Last week, I went to a talk by the celebrated television writer Russell T Davies in which he explained why, in his experience, it’s easy to write dark stuff – the howling misery of tortured souls, and what have you – but that joy is a very tricky thing to pull off on screen.

From Darkness, as the title might suggest, doesn’t go a bundle on the joy thing. It started with the remains of two murdered prostitutes being dug up on a Manchester building site, and gradually got less cheery from there. DCI John Hind (Johnny Harris) was convinced the best way to solve this cold case was to drive all the way to Scotland’s Western Isles to try to persuade his former WPC Claire Church (Anne-Marie Duff) to help him with his inquiries.

Claire is crippled by guilt because, the night she was supposed to meet one of the murdered girls, she was actually in bed with her boss. Tsk. Now she’s trying to move on – we know this because there are lots of scenes of her running (away from herself, the past, etc) and swimming in the North Atlantic (to cleanse herself of former sins, no doubt). It is all very Symbolic.
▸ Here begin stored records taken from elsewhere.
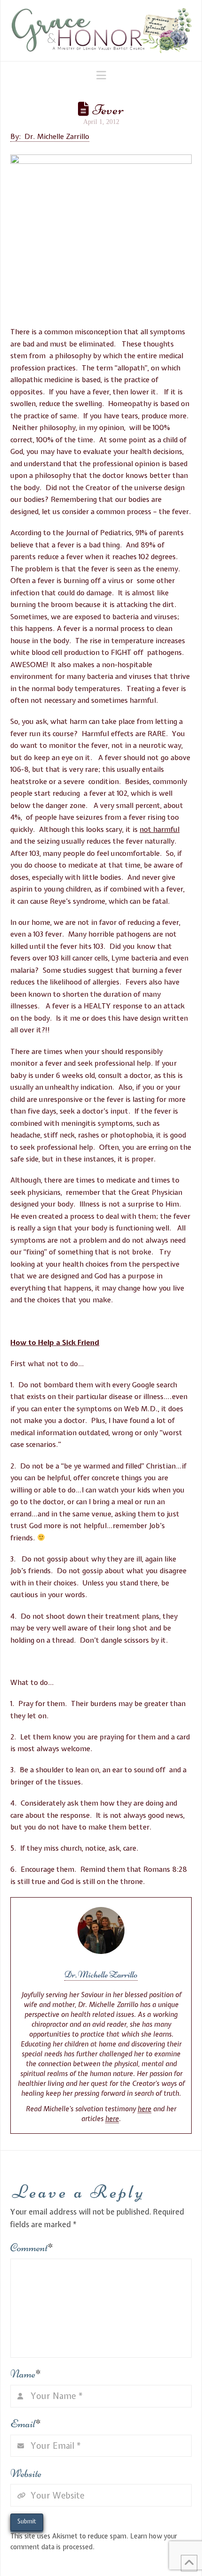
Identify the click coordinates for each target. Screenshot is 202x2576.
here (144, 2109)
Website (25, 2473)
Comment (31, 2247)
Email (25, 2423)
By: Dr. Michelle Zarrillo (49, 136)
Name (25, 2374)
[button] (101, 75)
Writer Katie Baxendale has a habit of sheepishly pointing out the flaws in her own script: ‘Look at you – a fat, embittered, heavy-drinking, middle-aged male detective,’ goaded Claire. ‘Do you know how much of a cliché that is?’ We do Claire, we do. ‘We’re in the midst of a major murder investigation and you’ve been away for two days,’ chided John’s ‘super’. Now you mention it, that is quite silly.
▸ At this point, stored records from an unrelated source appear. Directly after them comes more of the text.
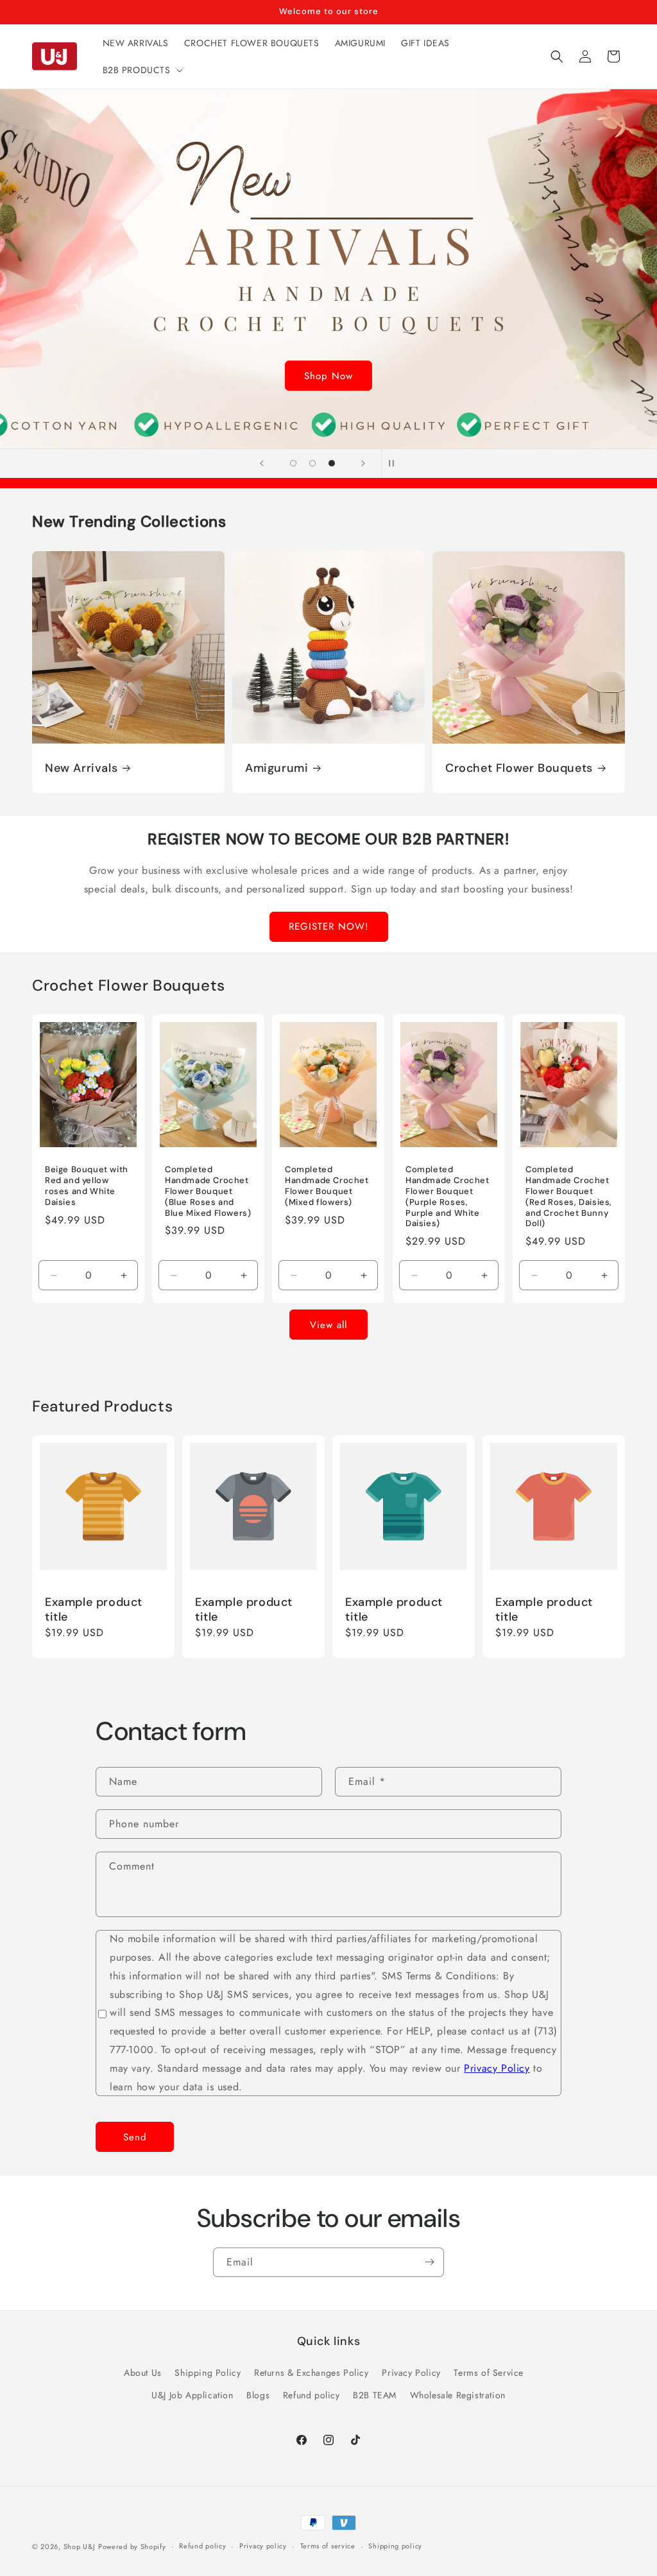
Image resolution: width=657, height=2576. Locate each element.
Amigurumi (276, 768)
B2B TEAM (375, 2395)
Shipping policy (395, 2546)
Frankly, From Darkness is all a bit portentous and overwrought, with lots of slow motion and washes of that Broadchurch-style piano. At times, I found my attention wandering to how uncomfortable the buttons on Claire’s pillows looked, and the distressing lack of punctuation in the Lets Eat Café.
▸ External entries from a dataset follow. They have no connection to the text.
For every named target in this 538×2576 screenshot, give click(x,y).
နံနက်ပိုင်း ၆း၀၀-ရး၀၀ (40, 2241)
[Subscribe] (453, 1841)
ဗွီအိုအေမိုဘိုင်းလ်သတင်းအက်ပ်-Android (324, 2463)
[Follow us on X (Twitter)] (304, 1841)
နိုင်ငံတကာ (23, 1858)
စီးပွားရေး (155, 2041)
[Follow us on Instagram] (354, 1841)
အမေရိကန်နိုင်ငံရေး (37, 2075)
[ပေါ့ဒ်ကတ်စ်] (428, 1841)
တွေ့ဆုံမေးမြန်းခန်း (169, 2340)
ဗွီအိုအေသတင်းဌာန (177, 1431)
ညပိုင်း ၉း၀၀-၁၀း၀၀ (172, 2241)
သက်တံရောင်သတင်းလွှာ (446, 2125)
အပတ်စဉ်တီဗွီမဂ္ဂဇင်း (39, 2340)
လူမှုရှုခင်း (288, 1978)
But then, in the dying moments, Baxendale pulled out a showstopping twist that suggested Claire herself is the serial killer’s target. This, added to the fact that Anne-Marie Duff is incapable of being less than fabulous, means I’ll almost certainly be back for more of this nonsense next week.


 TV extra:


The Kennedys

Another week, another 70s childhood memoir. Comedian Emma Kennedy’s takes the form of a sitcom, making it hard to know where the autobiography ends and the standard comedy plotting begins. It certainly doesn’t stint on the 70s cultural tourism: the first episode featured jokes about Blue Nun, cheese-and-pineapple on sticks, David Cassidy and Woolworths. It also spiralled into a full-on Robin Askwith-style farce, with a wife upending a lasagne on her cheating husband’s head while the Other Woman climbed through the bathroom window. But maybe that’s just what Kennedy’s childhood was like.


Baking Good, Baking Bad

Anyone tuning in hoping to see Mary Berry and Paul Hollywood judging contestants’ meth cooking skills will be disappointed to discover this is just a standard baking show, with the twist being they make some stuff that’s good for you and some stuff that… well, isn’t. Presenter ‘Harry’ Eastwood (there’s got to be a Dirty Harry joke in there somewhere) is a jolly hockey sticks type of gel in the Kirstie Allsopp mode, who has a slightly hysterical laugh and says the word ‘naughty’ at least 300 times per show. Too much sugar, probably.